J Pharm Biomed Anal. 2002 Aug 1;29(6):1061-71.
In vitro metabolism of a nitroderivative of acetylsalicylic acid (NCX4016) by rat liver: LC and LC-MS studies.
Carini M, Aldini G, Orioli M, Maffei Facino R. Istituto Chimico Farmaceutico Tossicologico, Viale Abruzzi 42, Milan, Italy.

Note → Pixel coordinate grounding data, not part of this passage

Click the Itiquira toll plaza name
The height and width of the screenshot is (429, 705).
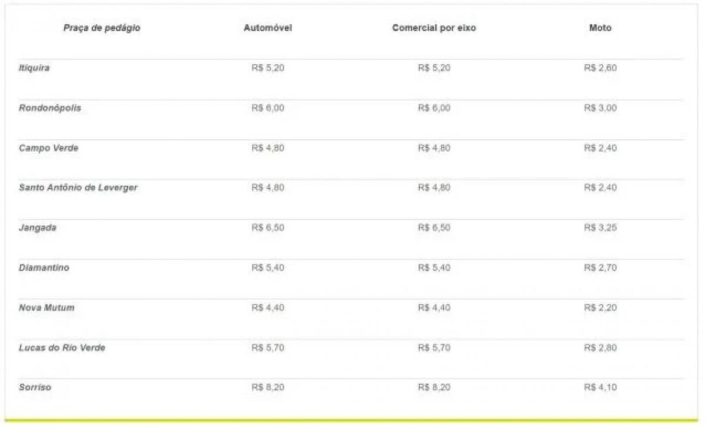34,68
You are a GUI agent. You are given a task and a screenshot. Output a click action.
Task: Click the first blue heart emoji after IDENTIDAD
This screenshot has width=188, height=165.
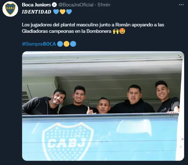coord(56,12)
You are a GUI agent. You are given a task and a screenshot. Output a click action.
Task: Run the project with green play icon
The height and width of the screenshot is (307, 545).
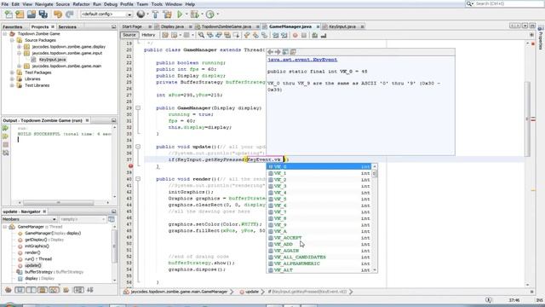pyautogui.click(x=180, y=14)
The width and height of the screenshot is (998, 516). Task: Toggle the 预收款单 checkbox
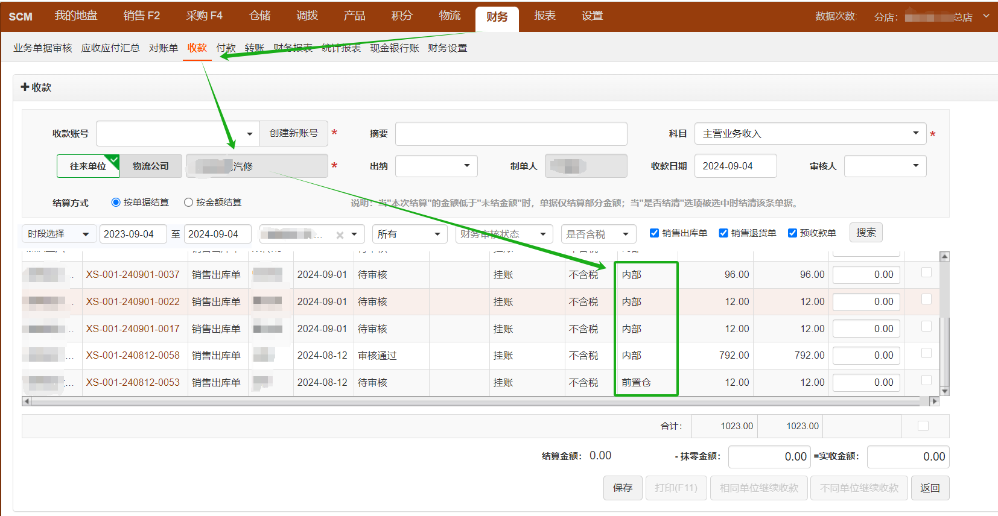tap(792, 233)
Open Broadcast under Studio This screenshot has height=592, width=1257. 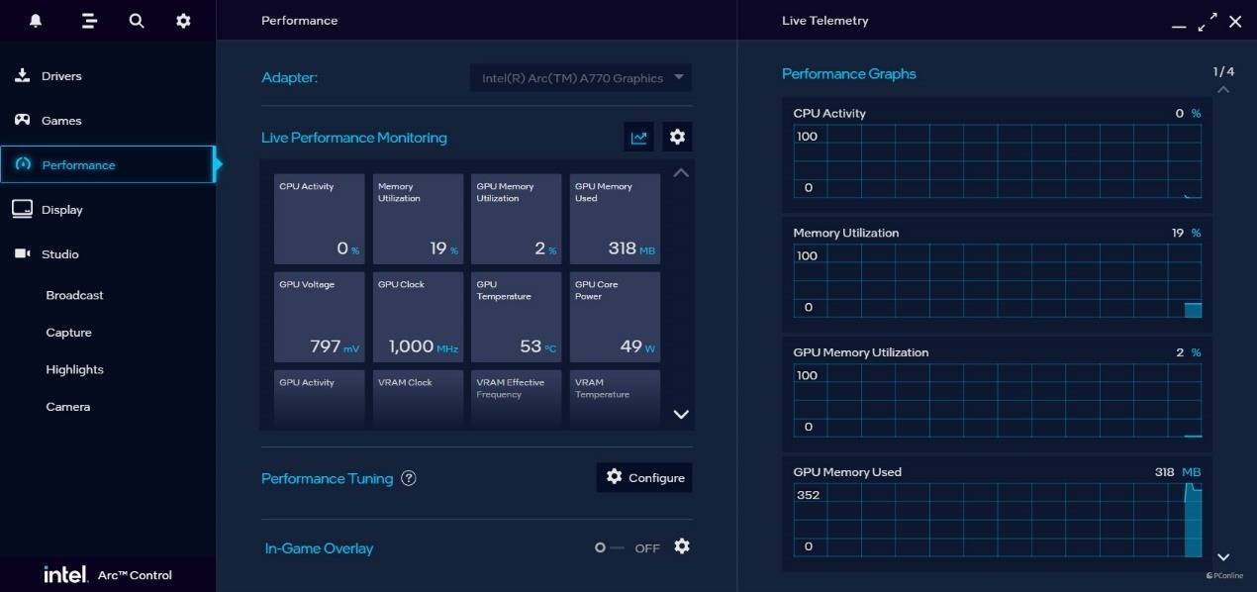pyautogui.click(x=74, y=295)
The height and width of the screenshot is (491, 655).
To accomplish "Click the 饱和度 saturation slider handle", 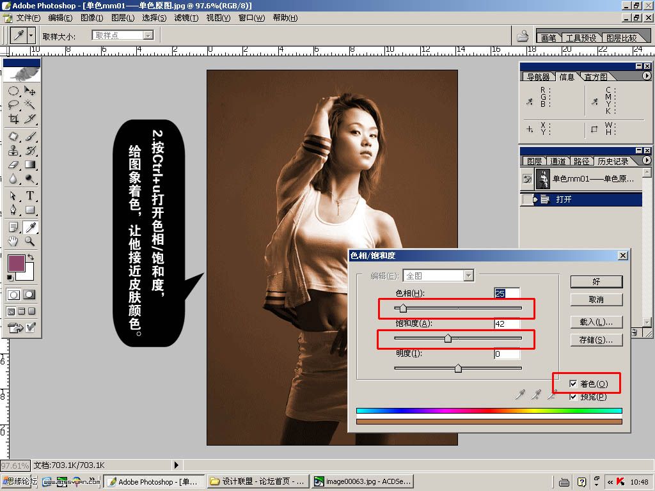I will [448, 338].
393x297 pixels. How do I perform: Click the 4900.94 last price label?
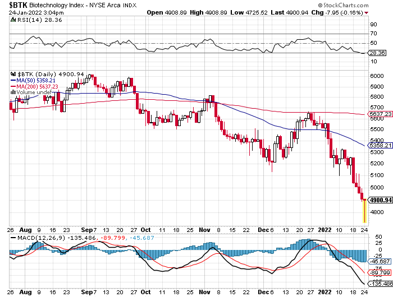380,201
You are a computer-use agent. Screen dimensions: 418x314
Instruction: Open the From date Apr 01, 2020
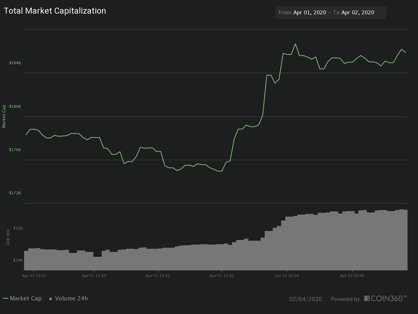click(x=310, y=13)
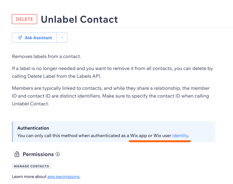233x184 pixels.
Task: Follow the app permissions link
Action: [63, 177]

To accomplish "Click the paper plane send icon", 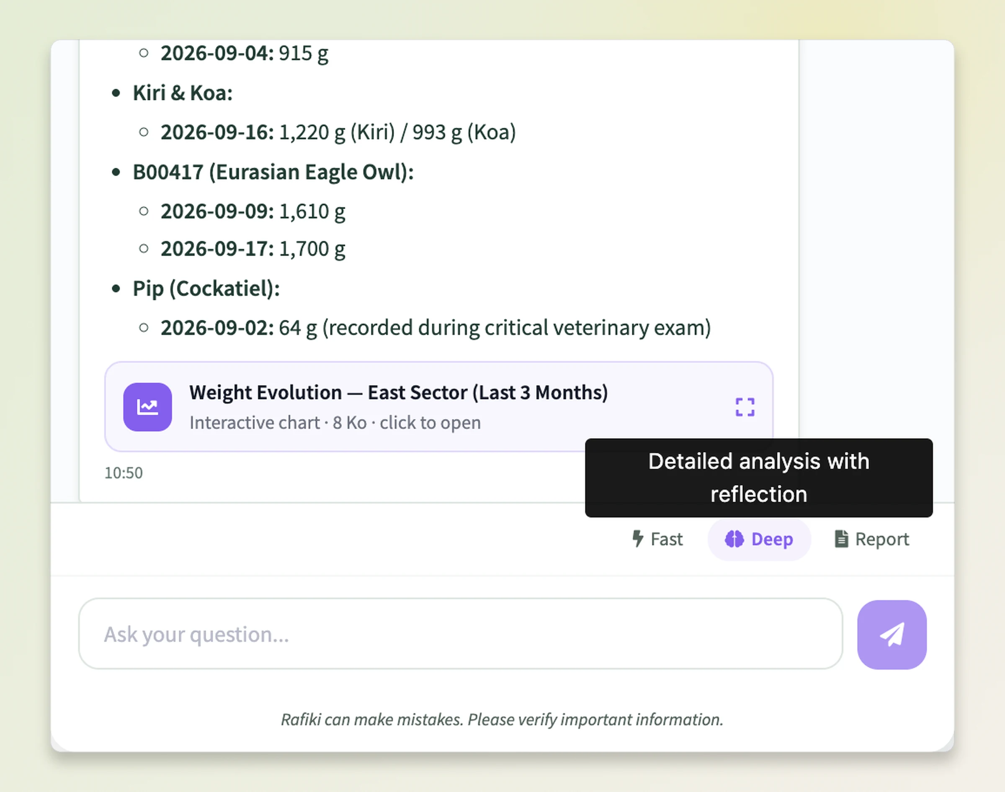I will coord(891,634).
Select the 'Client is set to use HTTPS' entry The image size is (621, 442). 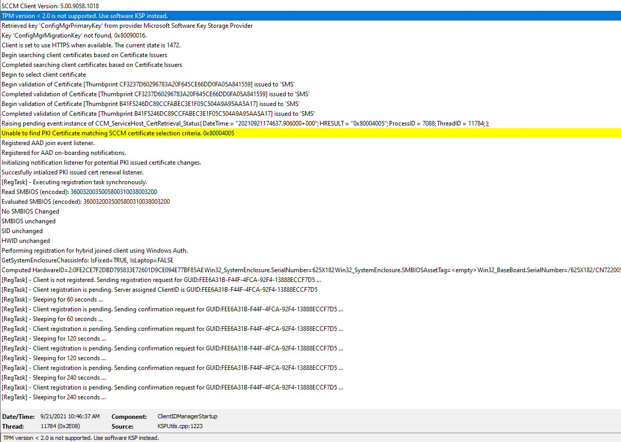click(91, 45)
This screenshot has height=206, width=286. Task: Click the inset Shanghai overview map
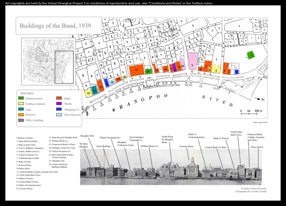pyautogui.click(x=48, y=61)
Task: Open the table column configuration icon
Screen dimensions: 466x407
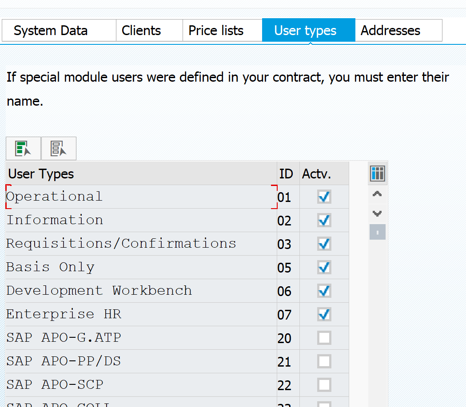Action: coord(377,174)
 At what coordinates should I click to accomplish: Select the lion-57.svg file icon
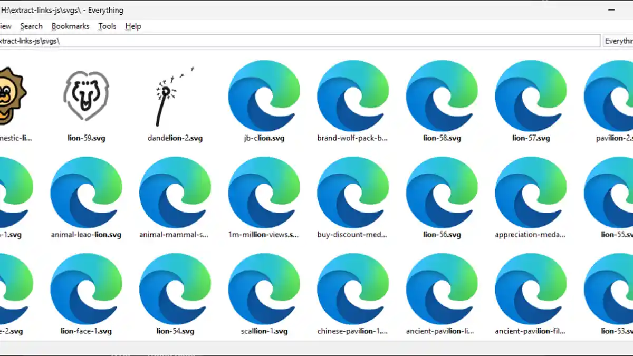point(531,95)
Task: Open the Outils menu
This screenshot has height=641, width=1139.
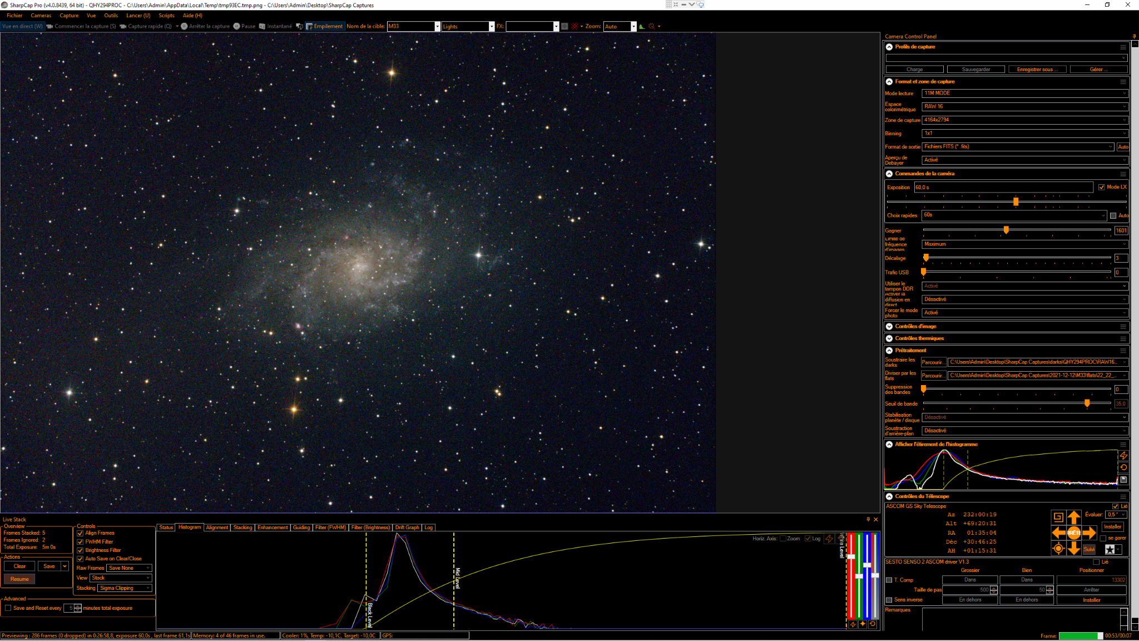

The metabolism of a nitroderivative of acetylsalicylic acid, benzoic acid, 2-(acetyloxy)-3-[(nitrooxy)methyl]phenyl ester (NCX4016), the lead compound of a new class of NO-releasing non steroidal-antiinflammatory drugs has been studied in vitro in rat liver subcellular fractions (S 9000xg, microsomes, cytosol). Samples were extracted with CH3CN (2 vol.) containing 1% H3PO4 (2 M), vortexed for 3 min and then centrifuged for 5 min at 5000 rpm. Supernatants were diluted with 0.02 M phosphoric acid and analysed by reverse-phase LC. Linearity of calibration for NCX4016 and metabolites was observed over the range 0.25-50 microg/ml with coefficients of determination greater than 0.9996. Extraction efficiency from spiked liver samples ranged from 85 to 95% for all the analytes. In the S 9000xg fraction, NCX4016 undergoes rapid metabolization, with the formation of salicylic acid (SA) and [3-(nitrooxymethyl)phenol] (HBN). HBN is then rapidly metabolised to 3-hydroxybenzylalcohol (HBA), and mainly to a new metabolic species, whose formation takes place specifically in the liver cell cytosol. LC-MS analysis (electrospray ionisation) of the cytosol extract in negative and positive-ion modes furnished deprotonated [M-H]- and protonated [M+H]+ molecular ions at m/z 412 and 414, respectively, accompanied by the typical clusters with sodium. MS/MS analysis in negative-ion mode, by selection and collision of the ion at m/z 412, gave a fragmentation pattern characterized by the ions at m/z 272 and 254, which allowed to assign the structure of 1-(glutathion-S-yl)methylene-3-hydroxy-benzene, a conjugated product between GSH and the benzyl carbon atom of HBN. In rat liver cytosol HBN is completely metabolised to this thioether adduct within 30 min incubation; the process is enzymatically mediated by GSH transferase and strictly dependent on GSH availability. The relevance of this new metabolic pathway in NCX4016 detoxification by rat liver is discussed.